Au Kyrgyzstan, aucun conducteur ne résiste à la tentation de s’arrêter en bord de route pour boire un verre d’une boisson couleur blanc cassé ou beige avant de continuer son chemin. Pour situer ce petit pays montagneux, dépliez la carte d’Asie Centrale et pointez votre doigt en plein milieu. Vous y êtes, le Kyrgyzstan est entouré sur trois de ses côtés, nord, ouest et sud, d’autres républiques ex-soviétiques dont les noms se terminent par « Stan » - Ouzbékistan, Tadjikistan et Turkménistan, et, à l’ouest, il partage sa frontière avec la Chine. Le massif de Tian Chan s’unit ici au Pamir, les plus hauts pics dépassent les 7 000m, les trois quarts du territoire kyrgyze se hissent à plus de 900m.

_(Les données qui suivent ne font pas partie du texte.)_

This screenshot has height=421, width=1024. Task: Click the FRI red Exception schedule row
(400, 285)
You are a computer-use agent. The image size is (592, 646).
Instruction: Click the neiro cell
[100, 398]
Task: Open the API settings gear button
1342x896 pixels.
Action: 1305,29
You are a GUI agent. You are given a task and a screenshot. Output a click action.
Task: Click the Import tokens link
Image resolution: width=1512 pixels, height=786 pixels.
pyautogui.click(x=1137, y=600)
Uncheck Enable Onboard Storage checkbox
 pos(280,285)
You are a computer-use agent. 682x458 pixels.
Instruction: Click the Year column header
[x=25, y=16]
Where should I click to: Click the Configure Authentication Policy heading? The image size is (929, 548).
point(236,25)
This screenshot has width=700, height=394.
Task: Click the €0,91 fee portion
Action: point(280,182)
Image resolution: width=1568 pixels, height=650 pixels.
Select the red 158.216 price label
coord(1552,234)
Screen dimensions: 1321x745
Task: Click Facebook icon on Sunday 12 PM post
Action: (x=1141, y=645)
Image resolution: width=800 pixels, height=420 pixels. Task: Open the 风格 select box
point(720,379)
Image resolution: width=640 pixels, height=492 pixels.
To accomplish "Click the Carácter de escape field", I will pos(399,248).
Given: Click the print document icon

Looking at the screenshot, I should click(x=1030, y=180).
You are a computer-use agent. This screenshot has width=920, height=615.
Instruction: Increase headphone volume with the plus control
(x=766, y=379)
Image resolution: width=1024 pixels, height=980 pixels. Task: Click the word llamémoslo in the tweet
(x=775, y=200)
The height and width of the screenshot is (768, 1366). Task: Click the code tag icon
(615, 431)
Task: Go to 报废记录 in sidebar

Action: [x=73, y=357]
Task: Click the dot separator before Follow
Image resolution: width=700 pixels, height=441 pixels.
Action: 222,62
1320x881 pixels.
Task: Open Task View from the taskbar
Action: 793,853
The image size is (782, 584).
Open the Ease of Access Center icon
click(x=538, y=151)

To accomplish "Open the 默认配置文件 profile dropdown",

C’est peut-être pour cette raison que les céréales, rustiques et ne craignant ni froid ni sécheresse, sont restées présentes dans la cuisine quotidienne. Elles entrent dans la composition des plats et des pains mais servent aussi à la fabrication des boissons fermentées.
“Plus appétissant que la moelle”
Parmi les boissons céréalières dont les recettes sont aussi nombreuses que les mains qui les préparent, le bozo est certainement la plus répandue. Les Kyrgyzes sont nomades, ils partagent leurs inspirations culinaires avec d’autres populations le long de la route de la soie. Le bozo est un héritage commun à tous les peuples turcs jusqu’aux montagnes d’Altaï, ainsi qu’aux Tatars de Crimée, des Ouzbeks et même des Russes. Préparée la plupart du temps à base de millet, la boisson est fabriquée en plusieurs étapes dont la première est la fabrication du “talkan”, farine grossièrement moulue et grillée.
Au 17ème siècle, le voyageur turc Evliya Çelebi consacre au bozo plusieurs passages dans son “ Livre des voyages ”. “On peut boire du bozo et ensuite ne pas manger pendant trois - quatre jours, comme font les Tatars”, - ainsi vante-t-il les qualités nutritives du breuvage. Puis il continue les louanges concernant son goût: “cette boisson est douce comme le miel et plus appétissante que la moelle”. Evliya Çelebi mentionne également la tradition qui consiste à offrir le breuvage aux invités en signe de respect ou encore aux soldats qui ont manifesté leur courage lors d’une bataille. A part le millet, il nomme également en tant que matière première d’autres sortes de panics.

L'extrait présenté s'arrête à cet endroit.